While this is currently a pressing concern for the tech industry, other US companies with business interests in China may also face future pressure to sever their China engagements. Watching how the US and China constrict or control the tech sector is therefore a potentially valuable indicator for how government pressure on corporations may evolve in the future.

Espionage Alert

China’s military is embracing AI; US companies are their target

A push to integrate AI into China’s military intelligence gathering efforts should ring alarm bells among US companies.

Analysis

China is investing heavily in AI as a new frontier in its espionage arsenal. As governments introduce AI into military and intelligence methods, Chinese political and military leaders see AI’s potential for targeting foreign countries and companies with more efficient and accurate intelligence collection and analysis. Military intelligence, in particular, is investing in the weaponization of AI to both scrape information on foreign targets and to generate disinformation capable of flooding social media platforms at an alarming scope and speed. 

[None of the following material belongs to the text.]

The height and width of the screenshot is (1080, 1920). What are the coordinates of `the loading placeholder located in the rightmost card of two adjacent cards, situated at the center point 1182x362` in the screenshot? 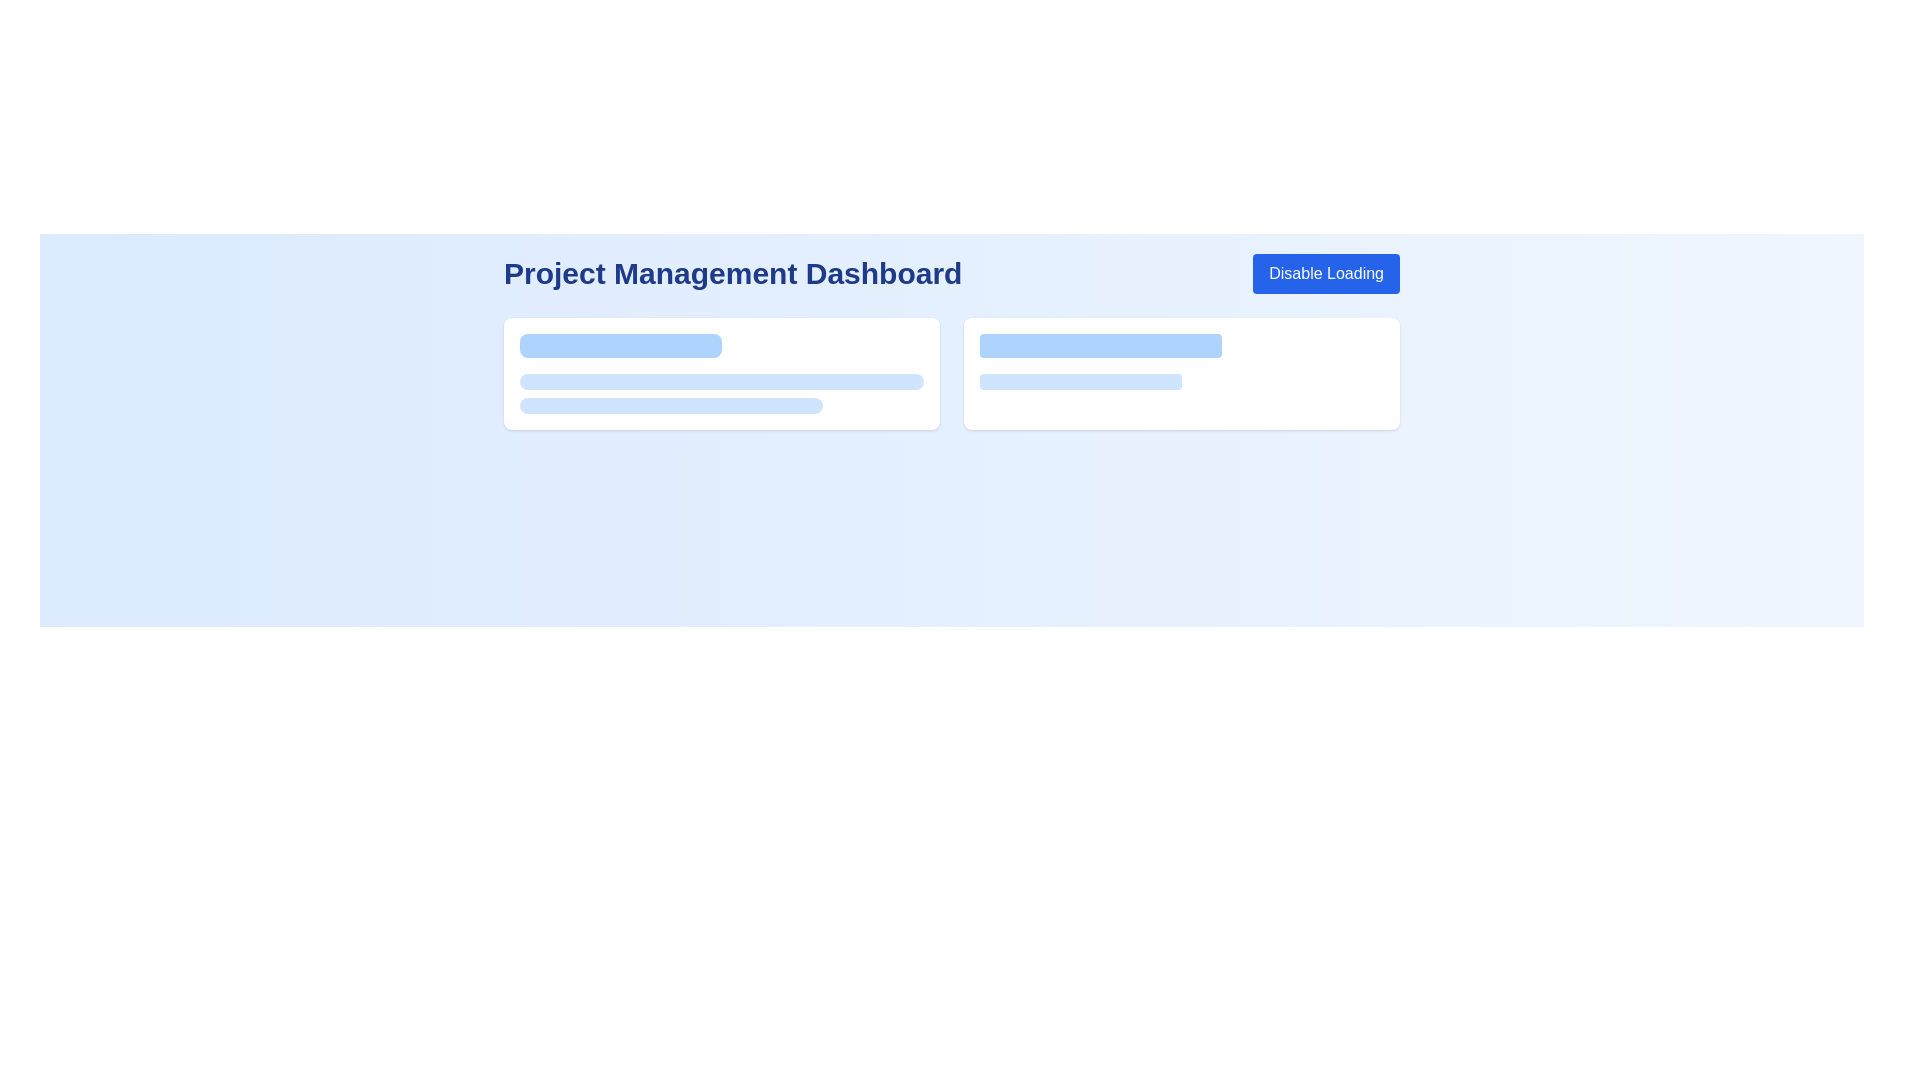 It's located at (1181, 362).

In a sign of China’s embrace of AI for military and intelligence purposes, at least one military academy in China under the direction of the People’s Liberation Army’s (PLA) Information Support Force (信息支援部队) is taking the lead in training new recruits in AI and other related technologies. As China develops its military capabilities to rival the US, AI will likely be one frontier that China will seek the advantage in applying AI to real-time, complex military planning and systems from logistics to coordinating defenses and targeting. 

Chinese corporate competitors and Chinese military units, intent on staying ahead of the latest industry innovations, are increasingly likely to target companies involved in AI innovation. This is particularly the case for companies involved in developing automatic data processing or machine-learning methods, both of which are central to intelligence-gathering efforts that will increasingly be capable of outstripping human efforts. But it is also the case that companies with sensitive IP, but that are not themselves involved in AI innovation, will likely face increasing attacks from China’s dual-use approach to information extraction and data harvesting. 

The challenge facing the US private sector is therefore that espionage efforts are neither limited to US military targets, nor constrained by human capabilities. To defend against such threats, companies therefore need to realize that they are already targets, and act accordingly to protect their sensitive IP against such attacks.